A Matrix Energia confirmou que fechou um acordo com a Energisa para a venda de cinco usinas fotovoltaicas próprias de GD (geração distribuída). Os ativos somam 26,75 MWp de capacidade instalada.
O negócio foi submetido à análise do CADE (Conselho Administrativo de Defesa Econômica). O valor e as condições de pagamento não foram divulgados.
Os projetos estão localizados em Mato Grosso e Mato Grosso do Sul, estados atendidos por distribuidoras do Grupo Energisa. De acordo com informações apresentadas ao Cade, a operação envolve as usinas Água Boa, Feliz Natal, Vera, Naviraí e Nova Mutum.
A aquisição será realizada por meio da (re)energisa, braço do grupo voltado a soluções de energia. A empresa já opera 126 usinas solares de geração distribuída, com 473 MWp de capacidade instalada.
A operação avança enquanto a Matrix passa por um processo de reestruturação financeira. A companhia contratou a consultoria Alvarez & Marsal para apoiar a revisão dos negócios e busca reduzir sua exposição a ativos próprios.

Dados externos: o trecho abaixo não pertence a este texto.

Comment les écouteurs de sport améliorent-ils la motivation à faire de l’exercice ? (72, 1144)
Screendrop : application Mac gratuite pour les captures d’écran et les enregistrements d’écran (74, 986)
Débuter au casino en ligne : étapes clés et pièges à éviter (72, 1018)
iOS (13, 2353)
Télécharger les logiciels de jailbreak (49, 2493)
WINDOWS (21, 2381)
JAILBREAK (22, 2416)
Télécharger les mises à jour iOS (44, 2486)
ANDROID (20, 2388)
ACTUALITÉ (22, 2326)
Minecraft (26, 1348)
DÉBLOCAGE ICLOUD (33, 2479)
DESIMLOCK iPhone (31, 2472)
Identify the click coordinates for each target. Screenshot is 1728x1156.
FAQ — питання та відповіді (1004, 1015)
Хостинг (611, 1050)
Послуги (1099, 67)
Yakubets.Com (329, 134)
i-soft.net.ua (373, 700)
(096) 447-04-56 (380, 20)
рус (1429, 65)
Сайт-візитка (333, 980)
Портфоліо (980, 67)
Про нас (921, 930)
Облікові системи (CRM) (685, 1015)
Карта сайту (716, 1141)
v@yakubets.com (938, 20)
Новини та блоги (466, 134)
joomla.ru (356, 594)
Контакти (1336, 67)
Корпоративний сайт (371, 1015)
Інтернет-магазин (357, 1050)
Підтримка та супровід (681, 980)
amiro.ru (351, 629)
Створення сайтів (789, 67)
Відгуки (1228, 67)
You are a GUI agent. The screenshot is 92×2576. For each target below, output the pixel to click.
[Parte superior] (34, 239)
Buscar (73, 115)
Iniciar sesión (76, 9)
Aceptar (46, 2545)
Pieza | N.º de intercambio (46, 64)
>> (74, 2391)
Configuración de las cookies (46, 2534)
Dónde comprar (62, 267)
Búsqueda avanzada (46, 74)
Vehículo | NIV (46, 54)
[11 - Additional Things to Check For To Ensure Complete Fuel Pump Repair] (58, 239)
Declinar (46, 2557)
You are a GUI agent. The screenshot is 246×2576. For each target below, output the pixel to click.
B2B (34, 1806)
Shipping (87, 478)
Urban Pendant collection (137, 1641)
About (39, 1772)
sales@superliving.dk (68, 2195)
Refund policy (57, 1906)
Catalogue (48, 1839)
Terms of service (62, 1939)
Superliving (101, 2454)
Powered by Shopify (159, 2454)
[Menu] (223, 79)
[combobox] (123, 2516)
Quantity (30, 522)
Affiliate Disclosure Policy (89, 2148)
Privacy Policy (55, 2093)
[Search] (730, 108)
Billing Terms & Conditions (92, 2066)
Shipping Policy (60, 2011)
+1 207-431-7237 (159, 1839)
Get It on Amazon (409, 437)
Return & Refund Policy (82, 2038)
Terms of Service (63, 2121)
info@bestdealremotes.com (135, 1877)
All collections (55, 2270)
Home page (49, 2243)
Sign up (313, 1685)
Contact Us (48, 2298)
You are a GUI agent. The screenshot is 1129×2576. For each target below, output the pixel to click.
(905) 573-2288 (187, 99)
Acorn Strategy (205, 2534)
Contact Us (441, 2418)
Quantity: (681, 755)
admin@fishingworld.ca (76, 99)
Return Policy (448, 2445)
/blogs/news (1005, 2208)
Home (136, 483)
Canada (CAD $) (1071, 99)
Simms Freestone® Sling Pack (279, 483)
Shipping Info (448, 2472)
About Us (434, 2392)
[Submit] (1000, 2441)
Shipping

No final de 2025, a Matrix registrava dívida bruta de R$ 1,15 bilhão, ante R$ 825,1 milhões no ano anterior, conforme as demonstrações financeiras da companhia, às quais o Canal Solar teve acesso.
Em julho, o CEO da empresa, Wilson Ferreira Jr., negou que a Matrix estivesse preparando um pedido de recuperação judicial. Segundo o executivo, os acionistas Prisma Capital e Duferco aportaram R$ 200 milhões na companhia entre janeiro e fevereiro. As informações foram publicadas pelo Brazil Journal.
Negociação com a Thopen não foi concluída
A venda à Energisa ocorre depois de a Matrix não conseguir concluir uma operação maior com a Thopen.
Em outubro de 2025, as empresas anunciaram um acordo de R$ 556 milhões envolvendo ativos solares com 120 MWp. A transferência seria realizada em etapas e dependia do cumprimento de condições previstas no contrato, incluindo a apresentação de garantias para a assunção dos financiamentos.
A transferência de todos os ativos não avançou. Segundo Wilson Ferreira Jr., a Thopen conseguiu assumir pouco mais de 30 MW. O acordo foi encerrado em relação às demais usinas porque a compradora não apresentou as garantias necessárias, conforme noticiado pela mídia.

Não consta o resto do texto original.